Following the State Funeral of Heydrich SD and Gestapo agents following a massive man hunt managed to later track down
Gabčík and Kubiš along with their accomplices who had taken refuge in Prague`s Cyril and Methodius Cathedral. On 18 June, over the course of a few hours, the church was surrounded by 800 members of the SS and Gestapo under the commanded by SS Gruppenfuhrer Karl Fischer von Treuenfeld. What followed was a gun fight inside the church which saw a number of German troops killed, as well as several Czechs. The remainder of the resistance group hid in the church's crypt. The Germans then attempted to flush the men out with gunfire, tear gas, and by flooding the crypt. Finally, an entrance was made using explosives. However, rather than capitulate and face certain death by execution, Gabčík and Kubiš killed themselves. Supporters of the assassins who were killed following the fighting inside the church included the church's leader, Bishop Gorazd, who is now revered as a martyr of the Orthodox Church.

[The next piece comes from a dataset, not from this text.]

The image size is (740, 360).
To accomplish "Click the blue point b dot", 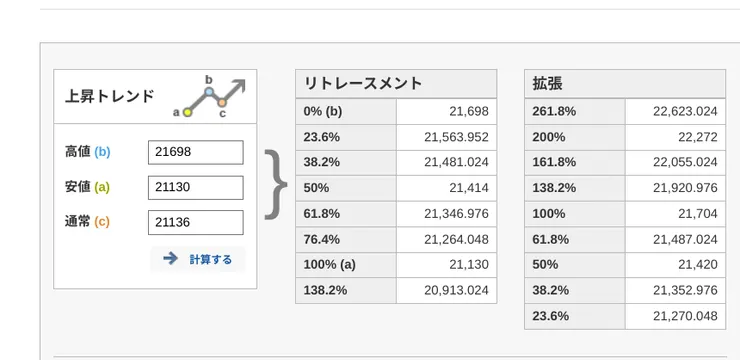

Following the assassination of Heydrich, who had earned the nickname as the `Butcher of Prague' the Nazis embarked on an orgy of revenge, which resulted in the deaths of thousands of people, but also cowed the occupied country. In fact, on 3
July 1942, some 200,000 Czechs were forced to gather on Wenceslas Square, and humiliated by being told to pledge their loyalty to the Reich and to give the Nazi salute. Although the Protector of Bohemia and Moravia was dead, the inhabitants of the city were to endure nearly three more years under Nazi rule which saw almost 80% of the Slovak pre-war population die during this time. Heydrich's death came at a terrible cost and, although it did not change the course of the war, the assassination's most important impact was psychological. The Nazi Party hierarchy would never feel safe again.